Data supplied
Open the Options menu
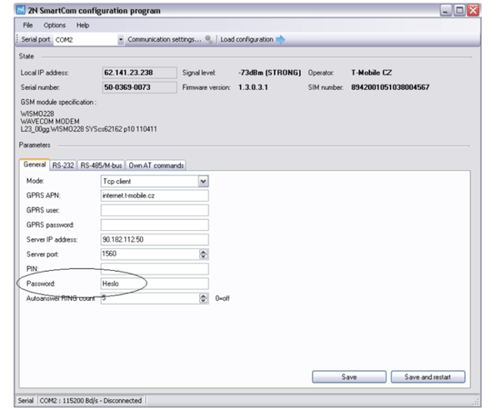Image resolution: width=500 pixels, height=410 pixels. click(54, 25)
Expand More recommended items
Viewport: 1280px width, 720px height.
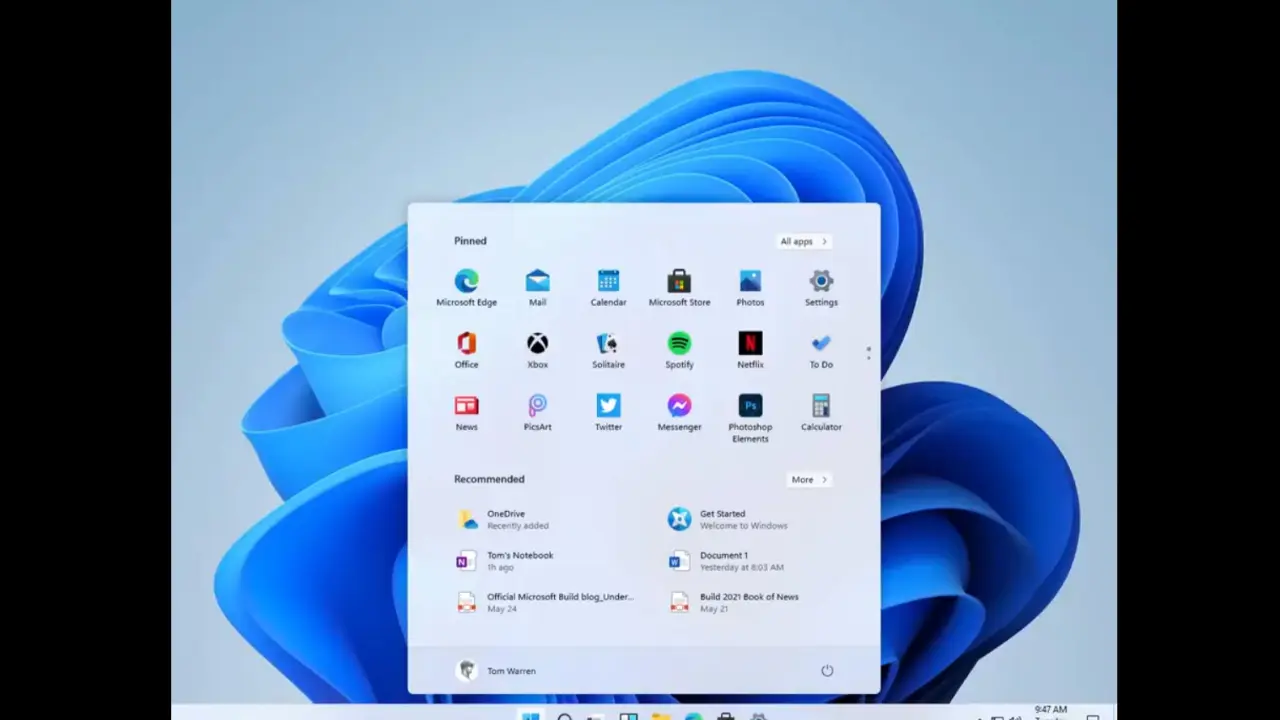click(x=809, y=480)
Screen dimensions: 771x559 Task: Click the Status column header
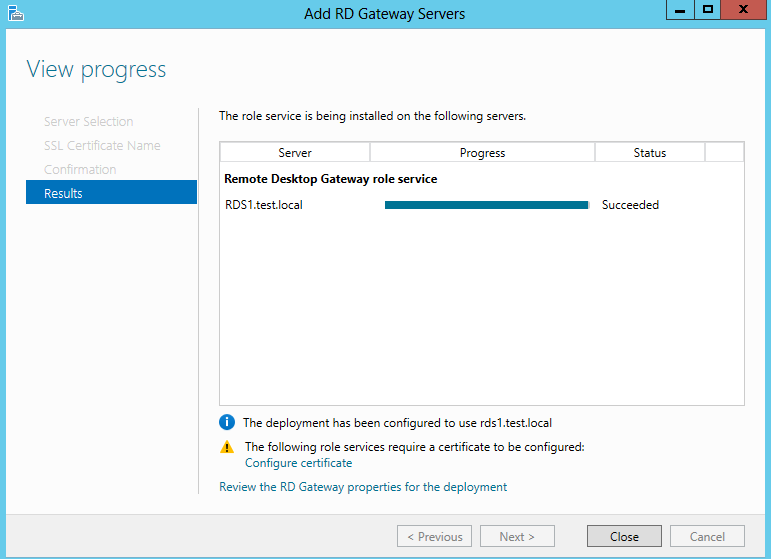tap(650, 152)
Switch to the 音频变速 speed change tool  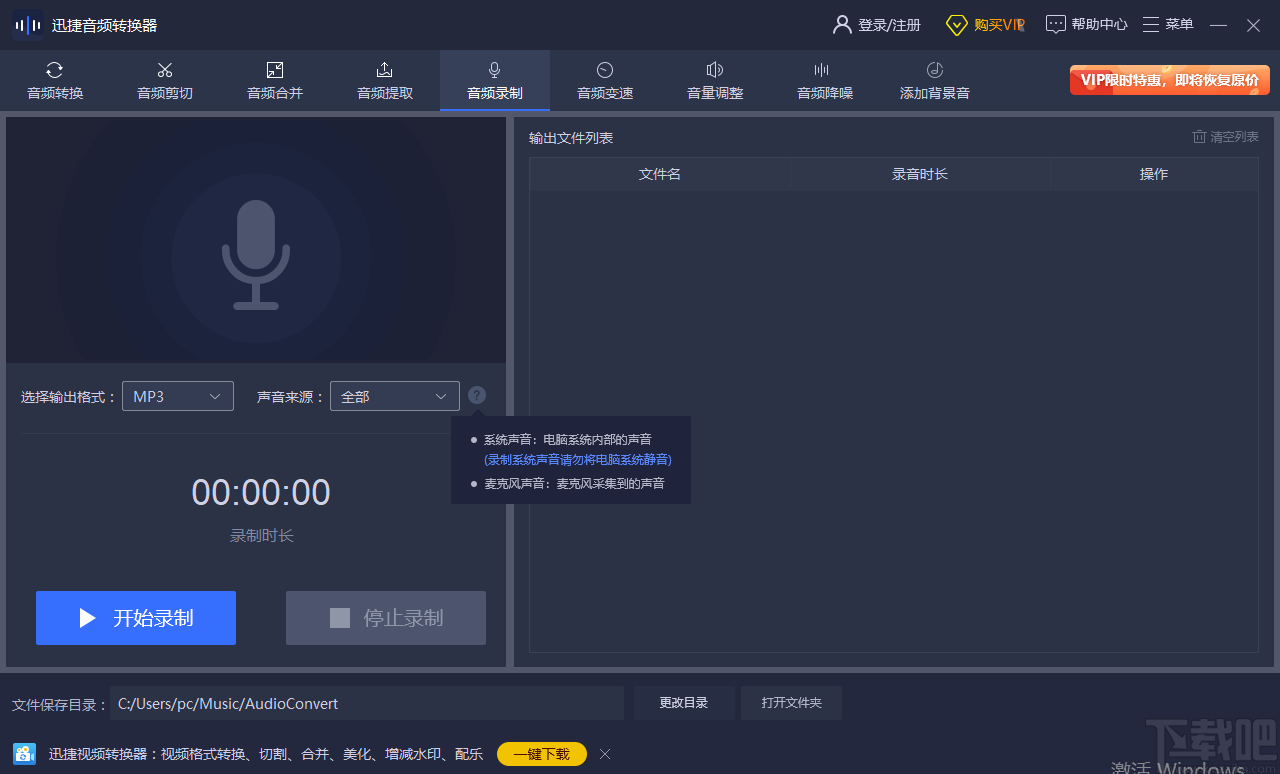pos(604,80)
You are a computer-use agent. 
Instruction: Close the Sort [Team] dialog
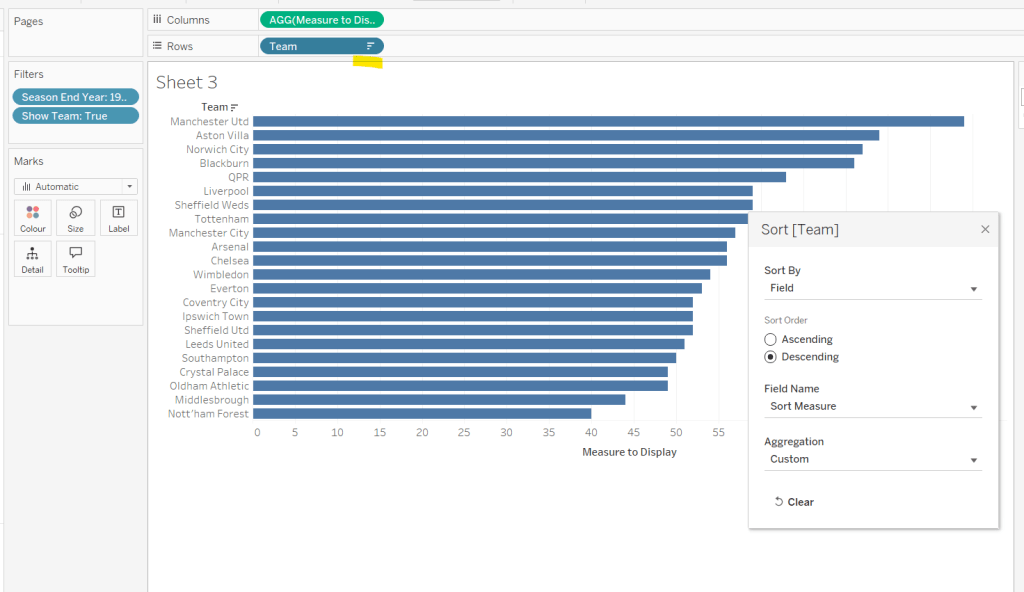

Assignment
Working from the line with "You are a computer-use agent." down through the last line of the records, give every line again exactly, but no pictures.

Finished task
You are a computer-use agent. 
Instruction: Close the Sort [Team] dialog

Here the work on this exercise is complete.